With this long gestation and interrupted rehearsals, it’s perhaps not surprising that both the piece and the production still feel a little ragged. The opening scene in particular is a rush of activity without clarity of purpose: an accumulation of nine dancers that, with its parries, clusters and scatterings, skilfully suggests the unstable, disputed nature of their terrain, yet neglects to establish the characters before sending them into action. We recognise them as rival gangs in an urban setting – pylons and satellites frame the stage, and the stances as much as the clothing are notably “street” – but we’re left doubtful about who is who, or what drives their fierce gesticulations.

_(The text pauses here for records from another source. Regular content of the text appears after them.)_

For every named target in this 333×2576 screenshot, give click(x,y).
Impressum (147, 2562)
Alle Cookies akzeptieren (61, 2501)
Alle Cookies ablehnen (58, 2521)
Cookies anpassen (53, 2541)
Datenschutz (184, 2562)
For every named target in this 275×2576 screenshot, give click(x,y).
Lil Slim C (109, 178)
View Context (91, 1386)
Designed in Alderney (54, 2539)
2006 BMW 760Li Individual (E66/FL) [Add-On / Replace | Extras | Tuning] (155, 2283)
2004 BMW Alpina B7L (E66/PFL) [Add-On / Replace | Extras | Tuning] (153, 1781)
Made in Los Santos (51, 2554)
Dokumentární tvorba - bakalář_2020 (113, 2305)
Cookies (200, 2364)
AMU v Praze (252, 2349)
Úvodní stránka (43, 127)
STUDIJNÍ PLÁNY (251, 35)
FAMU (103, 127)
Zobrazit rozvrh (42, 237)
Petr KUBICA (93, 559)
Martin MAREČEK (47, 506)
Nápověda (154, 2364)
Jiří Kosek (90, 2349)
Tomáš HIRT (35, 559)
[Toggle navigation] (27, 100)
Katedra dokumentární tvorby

Once the lovers meet, though, the narrative finds both its heart and its stride. Romeo (Subhash Viman Gorania) and Juliet (Mayowa Ogunnaike) are highly contrasting dancers – he all fleet turns and supple leans, she punchier and more compact – and their duet, rather than overcome their differences, serves more to align them through mirrored sweeps of their arms, changes of lead and exchanges of impulse and response. The news of their encounter ricochets through the gangs like sparks through a circuit, and Kay composes their anxiety brilliantly, alternating between flurries and freezes, keeping up the pressure-cooker intensity until the end.

The music alternates the disquieting modern electronica by regular Kay collaborator Annie Mahtani with the distended dramatics of Berlioz’s symphonic drama Roméo et Juliette. The mix is sometimes potent, yoking urban cool to Romantic excess, the contemporary to the time-honoured, but sometimes jarring, and the Berlioz can tip the action towards silent-film melodrama. Yet the mix itself is of a piece with the production as a whole, which freely hybridises hip-hop with contemporary and Indian classical dance. The styles flow naturally from the multi-ethnic, diversely trained young dancers themselves; Gorania, most strikingly, combines them all into a kind of polyglot physical presence.

Romeo + Juliet.
Pressure cooker … Romeo + Juliet. Photograph: Brian Slater

That diversity of cast and choreography means there’s no distinctive identity that separates the gangs. Gratifyingly, this shifts the rivalry away from race (as with the Jets and Sharks) or heritage (as with the Capulets and Montagues) and points towards other factors: peer pressure, drug dealing, ambition, misunderstanding.

There’s a clamour of ideas in this production, and Kay perhaps tries to pack too much into its 75 minutes; yet its youthful urgency, energy and high emotion hit home.